## What you are asked to do
The response must consist of the lines below from the one with "Given: Select com.jetbrains.AppCode.BridgeService.plist" through the one with "This screenshot has width=561, height=326.", exactly as they appear and with both ends kept.

## Saved entries

━━━━━━━━━━━━━━━━

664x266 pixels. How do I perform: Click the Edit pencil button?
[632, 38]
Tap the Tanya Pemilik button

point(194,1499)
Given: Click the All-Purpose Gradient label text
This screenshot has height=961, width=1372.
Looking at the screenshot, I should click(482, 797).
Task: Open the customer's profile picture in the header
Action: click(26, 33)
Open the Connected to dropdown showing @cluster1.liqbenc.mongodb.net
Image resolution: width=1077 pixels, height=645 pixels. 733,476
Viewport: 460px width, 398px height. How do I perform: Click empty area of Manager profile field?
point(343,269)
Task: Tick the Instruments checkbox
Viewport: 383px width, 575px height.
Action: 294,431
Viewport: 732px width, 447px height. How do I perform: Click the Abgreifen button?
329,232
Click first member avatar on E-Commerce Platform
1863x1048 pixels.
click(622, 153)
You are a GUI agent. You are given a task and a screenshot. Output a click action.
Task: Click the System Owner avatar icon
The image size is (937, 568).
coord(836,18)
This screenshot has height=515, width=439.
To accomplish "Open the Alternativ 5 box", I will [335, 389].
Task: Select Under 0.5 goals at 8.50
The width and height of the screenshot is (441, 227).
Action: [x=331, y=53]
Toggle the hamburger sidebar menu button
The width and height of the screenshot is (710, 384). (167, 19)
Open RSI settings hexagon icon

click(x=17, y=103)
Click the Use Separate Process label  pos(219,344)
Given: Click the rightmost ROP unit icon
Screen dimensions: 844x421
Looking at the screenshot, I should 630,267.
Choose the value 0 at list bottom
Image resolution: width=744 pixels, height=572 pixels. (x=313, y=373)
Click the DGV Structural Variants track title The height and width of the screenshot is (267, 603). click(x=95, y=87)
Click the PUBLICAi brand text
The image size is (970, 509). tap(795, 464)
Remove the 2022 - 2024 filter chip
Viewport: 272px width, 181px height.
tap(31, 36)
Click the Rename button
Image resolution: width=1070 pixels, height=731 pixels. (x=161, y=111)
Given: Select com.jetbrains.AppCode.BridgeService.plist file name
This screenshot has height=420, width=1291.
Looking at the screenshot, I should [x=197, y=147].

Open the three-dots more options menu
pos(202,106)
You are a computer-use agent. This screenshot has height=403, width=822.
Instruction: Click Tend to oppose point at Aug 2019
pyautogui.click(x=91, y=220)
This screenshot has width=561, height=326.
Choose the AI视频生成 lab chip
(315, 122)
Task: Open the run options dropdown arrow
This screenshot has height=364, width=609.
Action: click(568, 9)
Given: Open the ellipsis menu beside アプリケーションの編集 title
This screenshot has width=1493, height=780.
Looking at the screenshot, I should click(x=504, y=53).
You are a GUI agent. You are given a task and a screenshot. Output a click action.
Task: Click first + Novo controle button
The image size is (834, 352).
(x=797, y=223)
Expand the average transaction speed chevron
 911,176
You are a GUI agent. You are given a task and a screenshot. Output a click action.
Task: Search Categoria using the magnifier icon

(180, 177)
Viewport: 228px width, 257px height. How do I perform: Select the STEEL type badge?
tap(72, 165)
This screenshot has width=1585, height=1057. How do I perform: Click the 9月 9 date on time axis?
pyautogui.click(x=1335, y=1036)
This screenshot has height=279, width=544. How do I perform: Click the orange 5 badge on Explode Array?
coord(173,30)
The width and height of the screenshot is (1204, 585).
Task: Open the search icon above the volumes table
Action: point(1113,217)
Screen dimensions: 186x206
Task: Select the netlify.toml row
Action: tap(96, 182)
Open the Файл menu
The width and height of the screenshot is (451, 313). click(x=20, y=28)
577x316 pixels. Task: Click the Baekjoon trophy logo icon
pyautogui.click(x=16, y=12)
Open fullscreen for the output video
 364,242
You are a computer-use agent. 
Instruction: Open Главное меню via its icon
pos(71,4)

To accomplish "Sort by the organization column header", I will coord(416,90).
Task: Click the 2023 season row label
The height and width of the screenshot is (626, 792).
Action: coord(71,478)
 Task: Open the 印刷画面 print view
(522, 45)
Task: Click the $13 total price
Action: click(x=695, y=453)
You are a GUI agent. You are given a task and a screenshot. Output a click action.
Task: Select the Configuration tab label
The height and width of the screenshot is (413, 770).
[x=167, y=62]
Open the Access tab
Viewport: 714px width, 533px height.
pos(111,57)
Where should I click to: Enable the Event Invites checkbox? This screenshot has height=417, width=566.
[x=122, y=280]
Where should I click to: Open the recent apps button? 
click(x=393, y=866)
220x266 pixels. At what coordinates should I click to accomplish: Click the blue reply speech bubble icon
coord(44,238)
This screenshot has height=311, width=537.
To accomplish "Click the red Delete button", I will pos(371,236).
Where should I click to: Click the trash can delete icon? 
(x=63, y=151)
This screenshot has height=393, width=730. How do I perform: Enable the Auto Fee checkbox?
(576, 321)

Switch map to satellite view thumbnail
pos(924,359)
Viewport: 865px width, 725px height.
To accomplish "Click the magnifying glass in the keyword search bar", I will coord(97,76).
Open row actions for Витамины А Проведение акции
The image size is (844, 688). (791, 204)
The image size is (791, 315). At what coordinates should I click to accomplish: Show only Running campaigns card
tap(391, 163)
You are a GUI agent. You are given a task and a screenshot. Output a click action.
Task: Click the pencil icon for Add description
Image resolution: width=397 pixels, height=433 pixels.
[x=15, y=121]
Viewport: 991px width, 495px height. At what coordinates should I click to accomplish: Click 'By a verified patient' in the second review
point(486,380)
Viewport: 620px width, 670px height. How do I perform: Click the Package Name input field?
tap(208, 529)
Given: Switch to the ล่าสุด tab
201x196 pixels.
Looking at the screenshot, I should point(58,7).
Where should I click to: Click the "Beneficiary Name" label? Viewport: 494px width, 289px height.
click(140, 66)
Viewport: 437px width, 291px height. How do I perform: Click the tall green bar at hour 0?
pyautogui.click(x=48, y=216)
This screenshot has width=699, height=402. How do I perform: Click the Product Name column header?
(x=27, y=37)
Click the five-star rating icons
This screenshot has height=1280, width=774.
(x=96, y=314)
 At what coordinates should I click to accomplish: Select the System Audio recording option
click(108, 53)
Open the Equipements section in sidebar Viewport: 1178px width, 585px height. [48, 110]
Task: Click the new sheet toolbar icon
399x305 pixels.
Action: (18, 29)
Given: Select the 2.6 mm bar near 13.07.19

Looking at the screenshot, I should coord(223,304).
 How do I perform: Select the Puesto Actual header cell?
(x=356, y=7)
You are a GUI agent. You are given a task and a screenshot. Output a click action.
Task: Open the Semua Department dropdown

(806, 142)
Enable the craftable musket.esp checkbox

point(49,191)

━━━━━━━━━━━━━━━━

## Solution to this exercise
Given: Select com.jetbrains.AppCode.BridgeService.plist file name
This screenshot has height=420, width=1291.
Looking at the screenshot, I should [x=197, y=147].

Open the three-dots more options menu
pos(202,106)
You are a computer-use agent. This screenshot has height=403, width=822.
Instruction: Click Tend to oppose point at Aug 2019
pyautogui.click(x=91, y=220)
This screenshot has width=561, height=326.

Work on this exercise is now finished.